Task objective — Extract, from the listing that follows, each line containing the word "funnel".
======== Records for this task ========
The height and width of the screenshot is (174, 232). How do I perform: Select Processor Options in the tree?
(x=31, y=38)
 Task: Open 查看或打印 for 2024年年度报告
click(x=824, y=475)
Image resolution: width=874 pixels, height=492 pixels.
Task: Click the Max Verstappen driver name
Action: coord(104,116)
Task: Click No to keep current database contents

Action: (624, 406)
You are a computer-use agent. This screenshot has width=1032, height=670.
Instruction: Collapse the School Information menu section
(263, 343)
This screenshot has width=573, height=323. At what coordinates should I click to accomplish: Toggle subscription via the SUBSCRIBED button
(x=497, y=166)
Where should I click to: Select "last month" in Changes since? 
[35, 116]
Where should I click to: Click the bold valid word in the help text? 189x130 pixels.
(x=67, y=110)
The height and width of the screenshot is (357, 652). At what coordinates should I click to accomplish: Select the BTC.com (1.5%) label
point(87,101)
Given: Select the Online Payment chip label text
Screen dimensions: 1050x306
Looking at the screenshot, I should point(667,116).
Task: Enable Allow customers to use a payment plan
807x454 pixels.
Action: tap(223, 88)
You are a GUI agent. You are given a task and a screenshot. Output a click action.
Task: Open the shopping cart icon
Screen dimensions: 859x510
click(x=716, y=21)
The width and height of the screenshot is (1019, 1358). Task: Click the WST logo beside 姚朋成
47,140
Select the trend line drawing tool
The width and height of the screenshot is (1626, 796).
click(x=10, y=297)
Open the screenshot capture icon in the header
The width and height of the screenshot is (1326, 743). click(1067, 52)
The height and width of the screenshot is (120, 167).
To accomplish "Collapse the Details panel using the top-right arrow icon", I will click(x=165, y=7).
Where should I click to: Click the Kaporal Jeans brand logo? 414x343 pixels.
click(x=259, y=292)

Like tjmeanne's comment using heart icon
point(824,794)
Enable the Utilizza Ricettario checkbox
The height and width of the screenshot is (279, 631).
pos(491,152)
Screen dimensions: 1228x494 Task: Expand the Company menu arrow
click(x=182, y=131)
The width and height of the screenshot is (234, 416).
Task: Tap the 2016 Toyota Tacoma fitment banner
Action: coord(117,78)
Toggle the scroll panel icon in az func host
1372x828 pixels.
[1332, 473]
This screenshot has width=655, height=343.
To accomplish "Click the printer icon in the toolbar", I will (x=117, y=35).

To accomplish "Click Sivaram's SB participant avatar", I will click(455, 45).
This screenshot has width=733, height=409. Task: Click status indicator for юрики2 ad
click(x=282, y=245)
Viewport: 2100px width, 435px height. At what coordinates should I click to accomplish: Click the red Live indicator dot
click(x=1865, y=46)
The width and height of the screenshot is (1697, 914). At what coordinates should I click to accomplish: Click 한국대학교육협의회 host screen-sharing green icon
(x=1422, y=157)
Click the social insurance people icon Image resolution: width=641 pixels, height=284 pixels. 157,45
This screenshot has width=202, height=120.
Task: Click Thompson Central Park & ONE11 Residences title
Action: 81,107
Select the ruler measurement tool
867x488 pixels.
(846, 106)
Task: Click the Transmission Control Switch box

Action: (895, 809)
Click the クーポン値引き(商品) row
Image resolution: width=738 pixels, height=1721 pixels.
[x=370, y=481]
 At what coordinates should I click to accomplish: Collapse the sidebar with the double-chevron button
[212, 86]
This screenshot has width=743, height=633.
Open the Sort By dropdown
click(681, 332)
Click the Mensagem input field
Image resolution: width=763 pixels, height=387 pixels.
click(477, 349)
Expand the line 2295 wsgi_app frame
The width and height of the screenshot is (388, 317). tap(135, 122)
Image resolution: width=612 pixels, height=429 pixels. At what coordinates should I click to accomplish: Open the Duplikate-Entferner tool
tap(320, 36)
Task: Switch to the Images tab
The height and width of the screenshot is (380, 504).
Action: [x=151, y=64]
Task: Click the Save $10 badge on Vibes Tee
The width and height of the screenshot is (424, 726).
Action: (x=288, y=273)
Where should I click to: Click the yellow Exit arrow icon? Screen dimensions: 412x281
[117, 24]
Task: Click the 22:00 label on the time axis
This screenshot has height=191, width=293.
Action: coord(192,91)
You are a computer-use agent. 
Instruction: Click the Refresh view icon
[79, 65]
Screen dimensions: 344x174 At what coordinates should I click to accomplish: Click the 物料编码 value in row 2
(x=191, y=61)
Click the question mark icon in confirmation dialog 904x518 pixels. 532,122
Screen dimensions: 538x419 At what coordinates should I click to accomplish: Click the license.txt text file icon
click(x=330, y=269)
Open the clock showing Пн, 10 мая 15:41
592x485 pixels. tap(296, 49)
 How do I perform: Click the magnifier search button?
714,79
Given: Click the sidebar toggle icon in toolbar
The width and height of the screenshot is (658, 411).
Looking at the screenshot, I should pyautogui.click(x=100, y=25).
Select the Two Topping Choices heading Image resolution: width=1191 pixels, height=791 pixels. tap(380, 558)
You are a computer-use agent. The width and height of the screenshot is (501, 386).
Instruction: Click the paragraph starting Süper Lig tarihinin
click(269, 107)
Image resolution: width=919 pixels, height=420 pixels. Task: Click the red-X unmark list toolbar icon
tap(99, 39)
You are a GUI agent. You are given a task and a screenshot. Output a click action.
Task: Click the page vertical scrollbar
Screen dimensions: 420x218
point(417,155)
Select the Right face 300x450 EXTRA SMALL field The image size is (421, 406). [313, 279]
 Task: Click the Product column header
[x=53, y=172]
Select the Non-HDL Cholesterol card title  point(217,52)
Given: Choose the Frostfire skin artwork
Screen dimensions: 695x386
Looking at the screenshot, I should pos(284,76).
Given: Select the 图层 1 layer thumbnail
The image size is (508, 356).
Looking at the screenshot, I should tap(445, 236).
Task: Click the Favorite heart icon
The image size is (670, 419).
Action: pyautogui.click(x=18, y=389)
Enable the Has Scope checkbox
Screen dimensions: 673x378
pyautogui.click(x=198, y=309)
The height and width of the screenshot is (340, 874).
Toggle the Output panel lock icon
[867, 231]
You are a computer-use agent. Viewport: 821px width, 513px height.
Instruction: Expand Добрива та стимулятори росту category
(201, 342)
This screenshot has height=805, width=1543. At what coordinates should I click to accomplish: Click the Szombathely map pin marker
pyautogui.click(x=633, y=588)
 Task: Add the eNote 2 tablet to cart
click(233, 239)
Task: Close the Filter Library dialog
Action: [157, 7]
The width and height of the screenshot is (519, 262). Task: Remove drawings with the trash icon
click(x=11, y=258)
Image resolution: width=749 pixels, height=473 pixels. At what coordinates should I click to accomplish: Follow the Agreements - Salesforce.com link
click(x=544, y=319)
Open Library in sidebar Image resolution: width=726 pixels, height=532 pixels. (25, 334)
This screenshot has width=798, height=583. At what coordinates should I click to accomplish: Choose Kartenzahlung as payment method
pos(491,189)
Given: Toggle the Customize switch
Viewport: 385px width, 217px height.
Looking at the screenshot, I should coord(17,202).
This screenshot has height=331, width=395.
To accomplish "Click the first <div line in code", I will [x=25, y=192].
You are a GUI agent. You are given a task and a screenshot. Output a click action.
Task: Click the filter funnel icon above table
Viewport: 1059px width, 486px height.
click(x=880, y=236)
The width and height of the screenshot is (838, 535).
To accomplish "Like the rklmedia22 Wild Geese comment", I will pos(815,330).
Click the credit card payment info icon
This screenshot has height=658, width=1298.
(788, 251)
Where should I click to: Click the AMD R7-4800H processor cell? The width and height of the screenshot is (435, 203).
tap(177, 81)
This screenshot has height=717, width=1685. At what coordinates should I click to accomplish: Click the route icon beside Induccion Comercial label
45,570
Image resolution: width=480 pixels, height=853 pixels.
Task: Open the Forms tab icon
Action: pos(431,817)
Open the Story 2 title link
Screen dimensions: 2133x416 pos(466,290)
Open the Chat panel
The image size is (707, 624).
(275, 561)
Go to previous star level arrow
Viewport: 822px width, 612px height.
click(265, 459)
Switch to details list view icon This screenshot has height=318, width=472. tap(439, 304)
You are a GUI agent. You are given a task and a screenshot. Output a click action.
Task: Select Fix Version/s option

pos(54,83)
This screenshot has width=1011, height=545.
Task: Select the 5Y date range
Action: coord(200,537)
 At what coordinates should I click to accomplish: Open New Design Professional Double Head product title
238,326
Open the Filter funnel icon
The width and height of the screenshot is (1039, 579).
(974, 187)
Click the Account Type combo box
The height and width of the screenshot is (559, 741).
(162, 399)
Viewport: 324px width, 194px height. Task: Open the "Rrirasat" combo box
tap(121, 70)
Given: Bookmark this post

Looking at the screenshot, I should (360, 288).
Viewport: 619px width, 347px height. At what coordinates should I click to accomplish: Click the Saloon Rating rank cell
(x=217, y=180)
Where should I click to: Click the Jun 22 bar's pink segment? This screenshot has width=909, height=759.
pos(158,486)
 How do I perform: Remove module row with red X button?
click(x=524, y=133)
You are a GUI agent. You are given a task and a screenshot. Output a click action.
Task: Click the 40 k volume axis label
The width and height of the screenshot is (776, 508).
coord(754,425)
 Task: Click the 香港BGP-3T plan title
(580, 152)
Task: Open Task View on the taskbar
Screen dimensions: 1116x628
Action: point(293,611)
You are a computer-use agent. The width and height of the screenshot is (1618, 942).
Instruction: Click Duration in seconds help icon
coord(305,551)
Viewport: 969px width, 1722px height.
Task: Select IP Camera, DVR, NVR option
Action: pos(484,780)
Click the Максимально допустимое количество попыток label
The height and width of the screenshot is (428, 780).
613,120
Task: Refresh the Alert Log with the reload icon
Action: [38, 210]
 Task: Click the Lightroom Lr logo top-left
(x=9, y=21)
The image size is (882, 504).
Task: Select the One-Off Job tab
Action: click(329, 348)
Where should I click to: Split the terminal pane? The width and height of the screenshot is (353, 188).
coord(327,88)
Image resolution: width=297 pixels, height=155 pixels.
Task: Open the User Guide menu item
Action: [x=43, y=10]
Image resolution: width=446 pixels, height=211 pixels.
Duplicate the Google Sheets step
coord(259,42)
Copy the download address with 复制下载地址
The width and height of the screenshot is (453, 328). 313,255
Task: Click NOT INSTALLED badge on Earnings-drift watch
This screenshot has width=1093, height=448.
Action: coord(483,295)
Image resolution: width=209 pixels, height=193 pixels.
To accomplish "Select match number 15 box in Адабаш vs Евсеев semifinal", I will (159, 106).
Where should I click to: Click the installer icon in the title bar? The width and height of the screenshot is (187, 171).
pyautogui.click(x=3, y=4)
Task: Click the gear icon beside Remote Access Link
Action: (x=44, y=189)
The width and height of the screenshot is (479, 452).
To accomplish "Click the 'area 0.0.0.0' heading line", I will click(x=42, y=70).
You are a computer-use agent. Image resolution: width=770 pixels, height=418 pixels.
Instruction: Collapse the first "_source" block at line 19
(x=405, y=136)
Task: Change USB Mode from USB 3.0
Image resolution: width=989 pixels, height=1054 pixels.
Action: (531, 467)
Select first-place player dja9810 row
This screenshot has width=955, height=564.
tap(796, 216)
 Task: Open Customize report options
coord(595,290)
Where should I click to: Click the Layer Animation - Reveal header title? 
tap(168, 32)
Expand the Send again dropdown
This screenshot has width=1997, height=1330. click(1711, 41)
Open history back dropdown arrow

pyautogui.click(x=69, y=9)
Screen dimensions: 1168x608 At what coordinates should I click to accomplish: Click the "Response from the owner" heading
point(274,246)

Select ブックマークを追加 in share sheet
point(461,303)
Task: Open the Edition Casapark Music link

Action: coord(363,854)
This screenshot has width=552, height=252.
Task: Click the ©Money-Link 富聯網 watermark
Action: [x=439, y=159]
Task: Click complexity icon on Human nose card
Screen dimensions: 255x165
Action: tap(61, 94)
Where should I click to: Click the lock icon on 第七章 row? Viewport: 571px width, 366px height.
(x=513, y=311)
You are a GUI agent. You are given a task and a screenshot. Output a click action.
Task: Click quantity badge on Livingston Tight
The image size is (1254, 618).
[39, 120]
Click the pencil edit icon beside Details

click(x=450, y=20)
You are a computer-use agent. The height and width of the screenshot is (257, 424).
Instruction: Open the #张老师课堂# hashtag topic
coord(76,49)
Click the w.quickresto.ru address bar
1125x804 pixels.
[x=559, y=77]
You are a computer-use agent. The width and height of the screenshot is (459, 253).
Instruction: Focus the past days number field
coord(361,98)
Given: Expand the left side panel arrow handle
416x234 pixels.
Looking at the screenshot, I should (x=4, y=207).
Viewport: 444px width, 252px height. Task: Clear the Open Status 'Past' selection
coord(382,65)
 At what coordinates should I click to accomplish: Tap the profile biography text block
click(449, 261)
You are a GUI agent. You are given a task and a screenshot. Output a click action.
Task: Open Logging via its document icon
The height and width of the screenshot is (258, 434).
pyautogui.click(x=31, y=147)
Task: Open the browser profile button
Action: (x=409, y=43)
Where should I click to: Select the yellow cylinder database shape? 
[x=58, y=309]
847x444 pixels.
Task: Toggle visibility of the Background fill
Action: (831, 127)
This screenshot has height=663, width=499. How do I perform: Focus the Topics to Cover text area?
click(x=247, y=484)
========
Output below —
Task: Click the filter funnel icon above table
Open the Filter funnel icon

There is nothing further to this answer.